What do Planned Parenthood and Playboy have in common?

An easier question to answer would be, what do they NOT have in common?

Planned Parenthood and Playboy are quite comfortable bedfellows, pun most definitely intended. Hugh Hefner contributes money to PP as well as NARAL, as a matter of fact. (Radical pro-choice feminists don’t like to talk about that.) Allan Guttmacher, former PP director and founder of its research arm, The Guttmacher Institute, was heavily influenced by Alfred Kinsey, the radical and infamous sociologist whose “research” helped shape the sexual revolution and by extension Playboy and the porn industry. His motives and methodology have since been widely discredited.

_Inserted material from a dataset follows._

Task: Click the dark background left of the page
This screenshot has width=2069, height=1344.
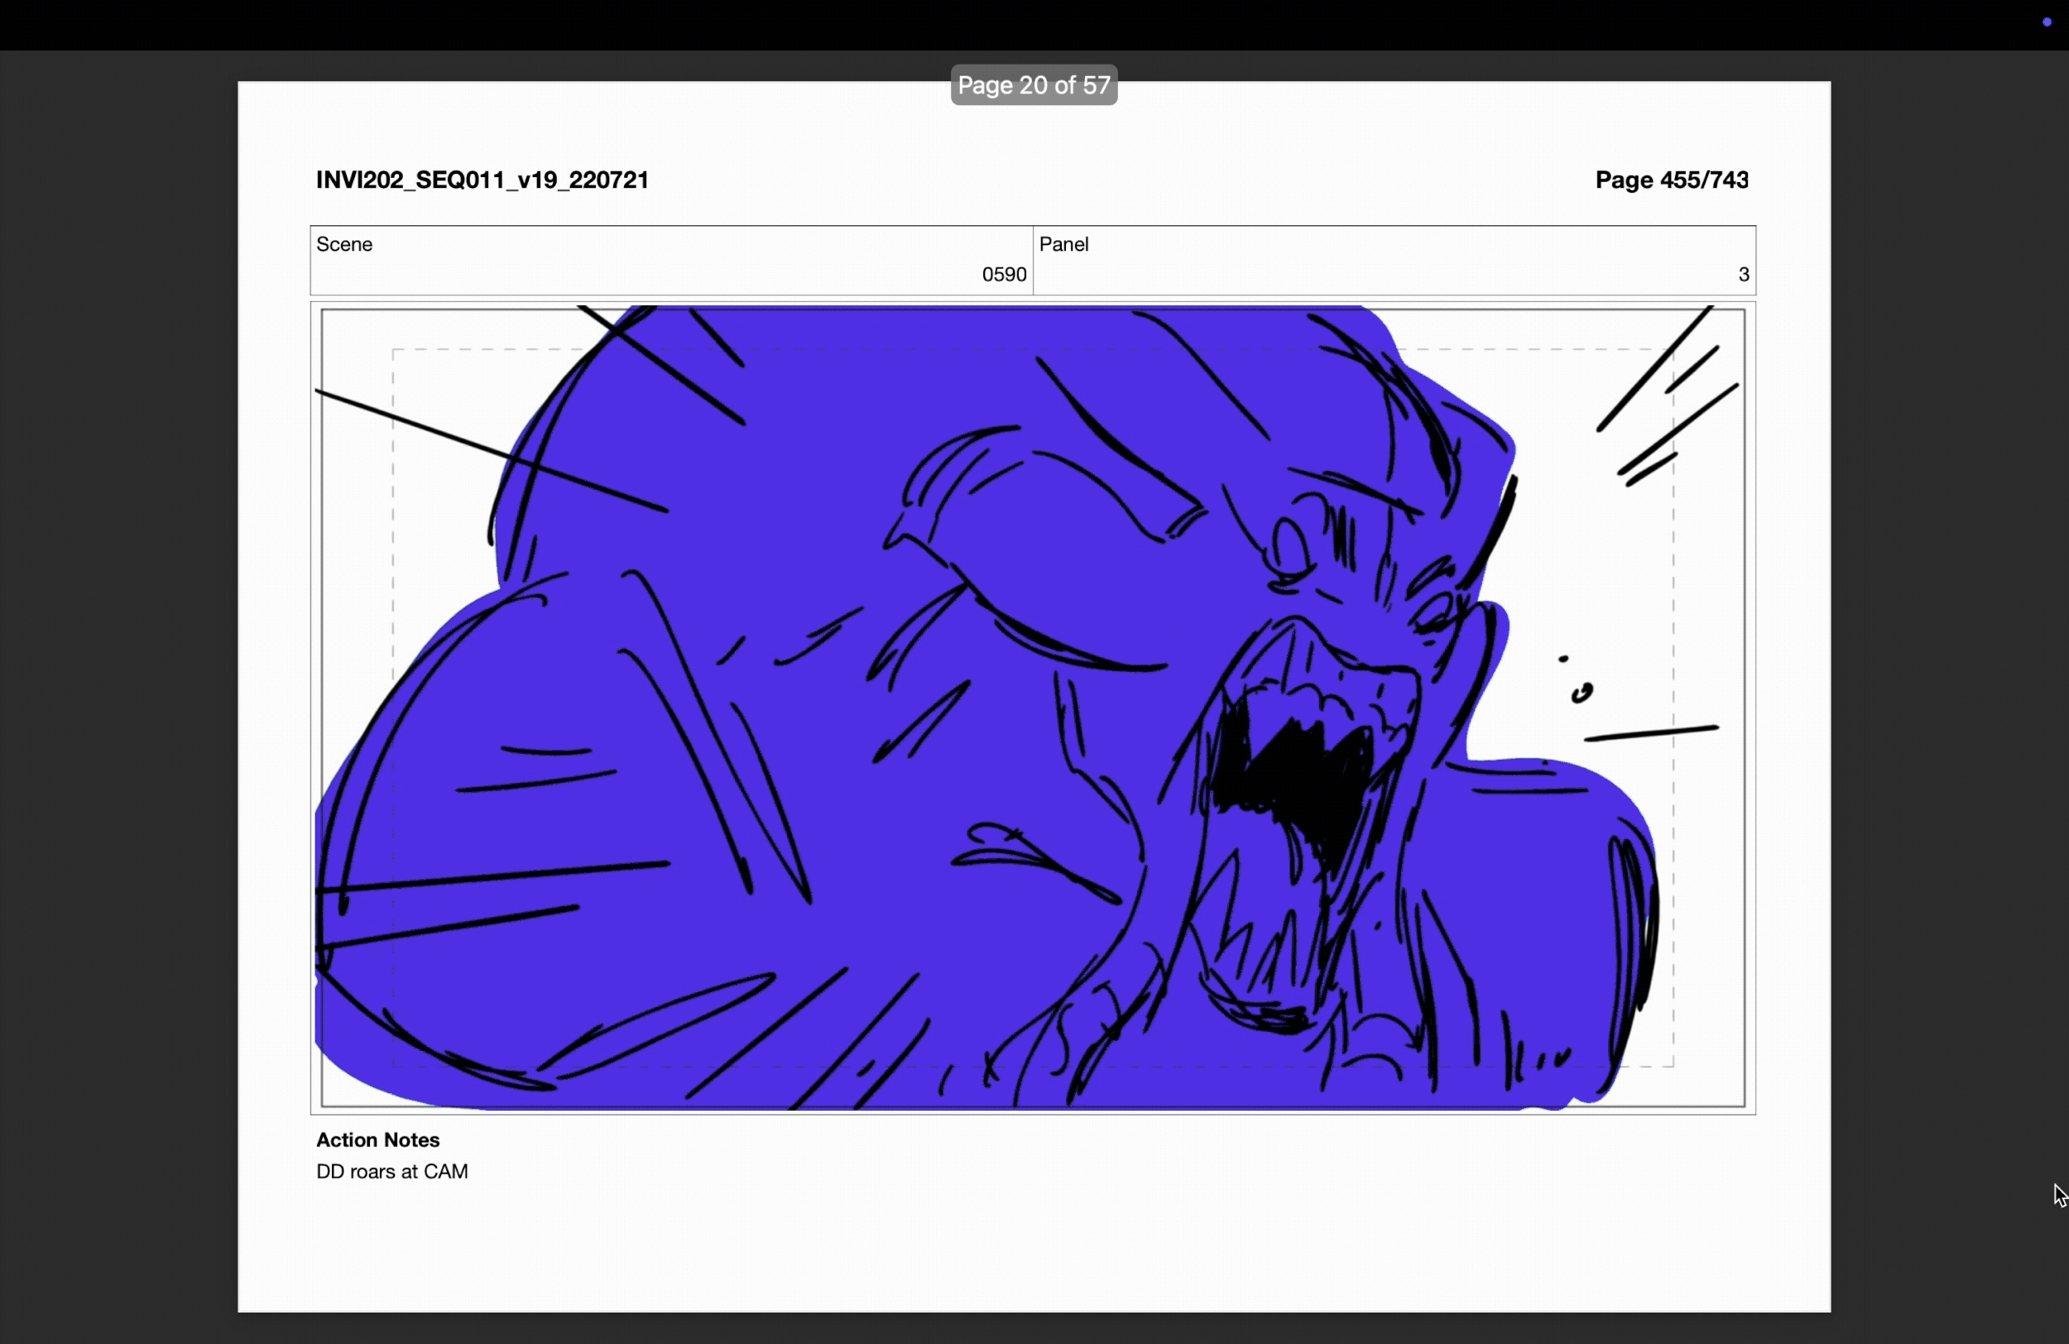Action: coord(122,695)
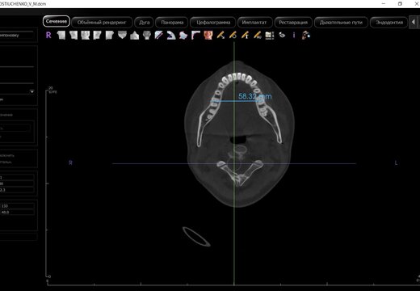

Both Planned Parenthood and Playboy encourage women to take little pink pills every day that cause early abortions, hormone imbalances, and quite possibly a host of other diseases after long term use, such as breast cancer and heart disease.

Both are super duper A-okay with abortion. Because after all, if you can convince a woman to take that pill and “take care of her problem,” you can continue to view her as an object and use her for your pleasure. If her eggs and her babies are disposable, why then, so is she.

It is imperative for us to understand that abortion does not exist in a vacuum. A culture steeped in certain attitudes was necessary to bring about the paradigm shift that enabled legalization to occur and to continue. These attitudes are represented perfectly by Planned Parenthood and the porn industry, soft-core and otherwise.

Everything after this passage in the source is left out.